-------- Extracted records --------
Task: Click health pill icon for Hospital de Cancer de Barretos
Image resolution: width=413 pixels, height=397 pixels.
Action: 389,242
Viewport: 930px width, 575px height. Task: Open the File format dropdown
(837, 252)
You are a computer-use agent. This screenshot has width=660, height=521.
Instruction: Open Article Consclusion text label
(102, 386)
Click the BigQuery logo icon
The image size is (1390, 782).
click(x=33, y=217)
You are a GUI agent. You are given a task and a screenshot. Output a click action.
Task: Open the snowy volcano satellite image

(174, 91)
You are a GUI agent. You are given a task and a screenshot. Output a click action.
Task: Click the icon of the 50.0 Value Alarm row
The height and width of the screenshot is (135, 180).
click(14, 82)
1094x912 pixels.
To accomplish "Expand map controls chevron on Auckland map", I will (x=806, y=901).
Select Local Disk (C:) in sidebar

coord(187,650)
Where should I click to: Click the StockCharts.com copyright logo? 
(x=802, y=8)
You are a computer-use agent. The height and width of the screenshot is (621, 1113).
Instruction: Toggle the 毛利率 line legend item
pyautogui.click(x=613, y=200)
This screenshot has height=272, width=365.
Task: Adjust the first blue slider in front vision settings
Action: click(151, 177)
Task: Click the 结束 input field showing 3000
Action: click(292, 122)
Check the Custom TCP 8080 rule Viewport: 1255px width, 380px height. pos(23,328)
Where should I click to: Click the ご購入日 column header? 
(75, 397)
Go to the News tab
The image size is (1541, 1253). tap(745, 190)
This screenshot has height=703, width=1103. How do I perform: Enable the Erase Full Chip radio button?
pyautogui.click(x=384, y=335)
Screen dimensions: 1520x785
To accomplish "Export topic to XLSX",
--------
**Work order**
Word for word, restate the lines of the data above that fall between the line holding "1094x912 pixels." and the line holding "You are a computer-use agent. The", inclusive, and no other lines.

**Written response**
1094x912 pixels.
To accomplish "Expand map controls chevron on Auckland map", I will (x=806, y=901).
Select Local Disk (C:) in sidebar

coord(187,650)
Where should I click to: Click the StockCharts.com copyright logo? 
(x=802, y=8)
You are a computer-use agent. The height and width of the screenshot is (621, 1113).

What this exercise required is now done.